Only the lines of the data below from the one with "Select Notifications entry in the sidebar" through the one with "This screenshot has width=1200, height=718." are wanted. Repeat them exactly.

**Supplied records**:
★ ★ ★ ★ ★ ★ ★
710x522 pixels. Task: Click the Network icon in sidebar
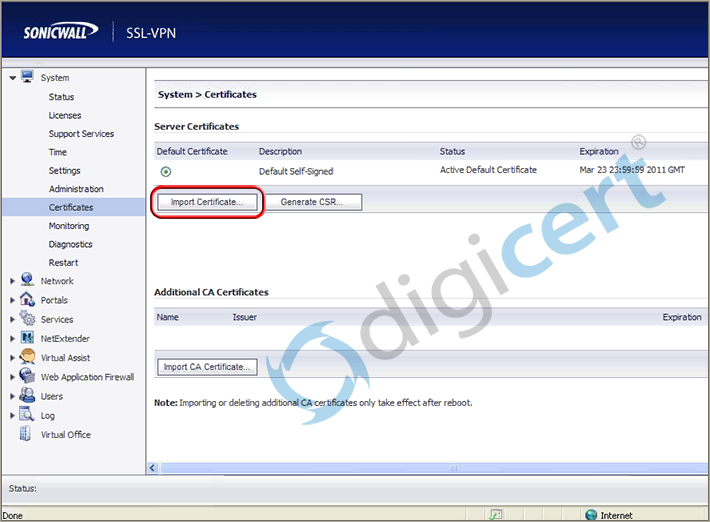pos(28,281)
★ ★ ★ ★ ★ ★ ★
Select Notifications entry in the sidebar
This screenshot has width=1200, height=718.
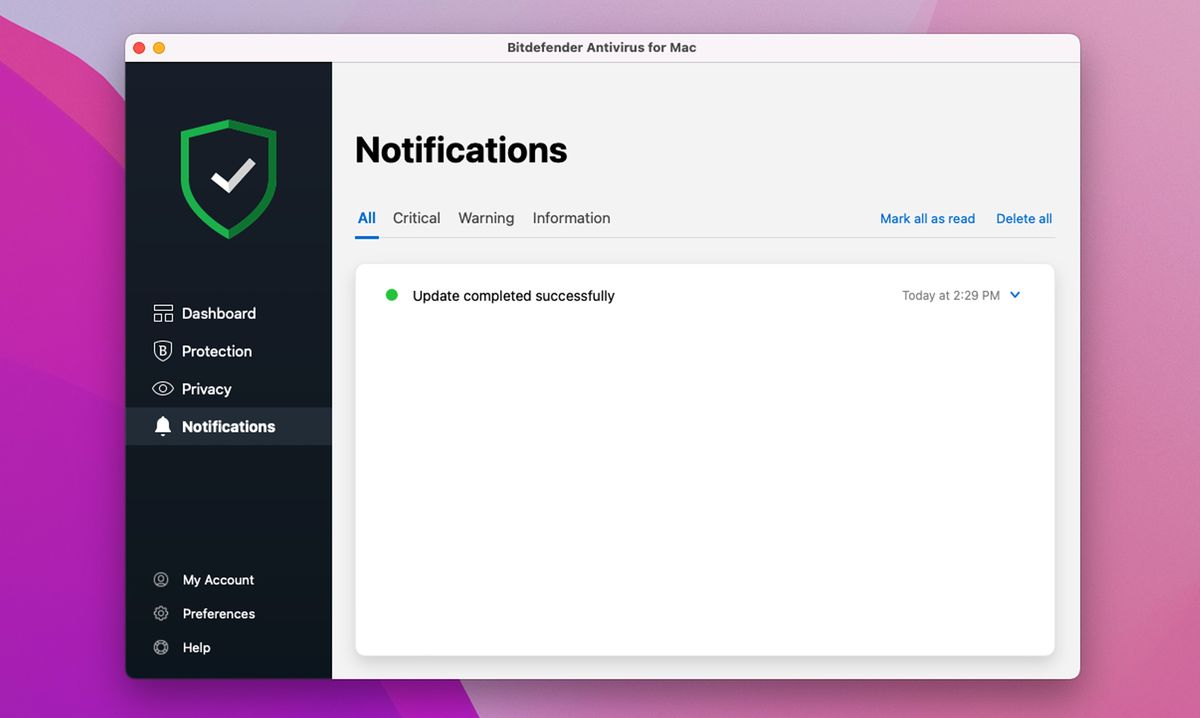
★ ★ ★ ★ ★ ★ ★
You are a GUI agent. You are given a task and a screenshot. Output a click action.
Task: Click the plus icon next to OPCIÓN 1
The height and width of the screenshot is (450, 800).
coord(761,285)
★ ★ ★ ★ ★ ★ ★
**Response box**:
Select Notifications entry in the sidebar
This screenshot has width=1200, height=718.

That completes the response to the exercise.